▶ [EXERCISE] Please repeat each line from the one holding "Task: Open the three-dot drawer menu" through the final line of the data, exactly as it stands, with no pictures.

▶ [PROVIDED RECORDS]
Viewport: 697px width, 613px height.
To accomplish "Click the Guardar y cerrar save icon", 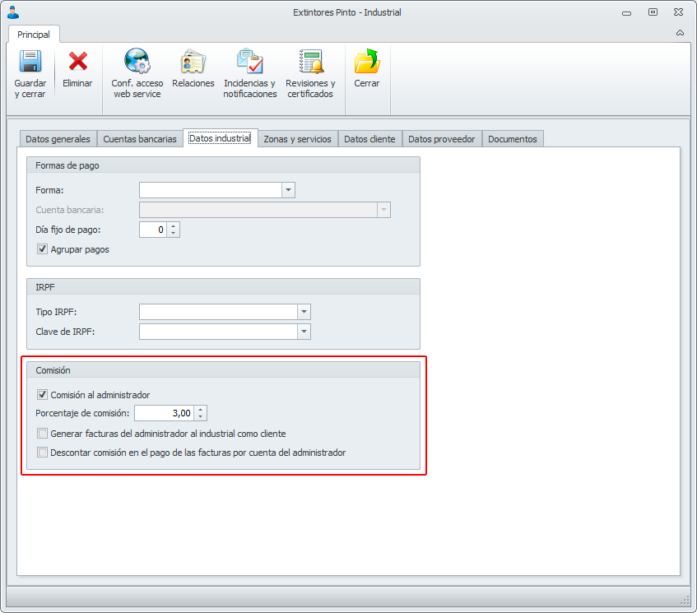I will 30,62.
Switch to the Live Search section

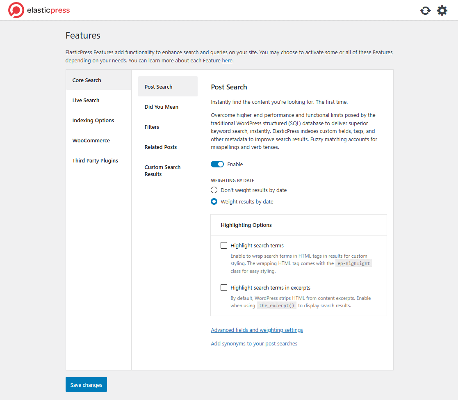point(86,100)
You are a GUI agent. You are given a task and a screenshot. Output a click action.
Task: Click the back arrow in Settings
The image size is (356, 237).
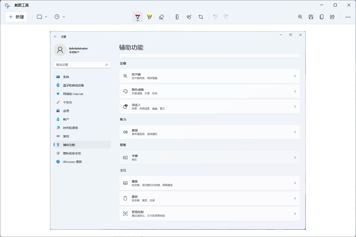[x=55, y=36]
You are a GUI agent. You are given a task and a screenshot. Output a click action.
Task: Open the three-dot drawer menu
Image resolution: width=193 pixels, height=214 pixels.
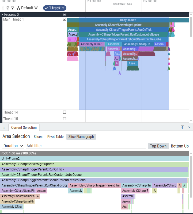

▶ [OUTPUT FOR THIS TASK]
Task: Open the three-dot drawer menu
Image resolution: width=193 pixels, height=214 pixels.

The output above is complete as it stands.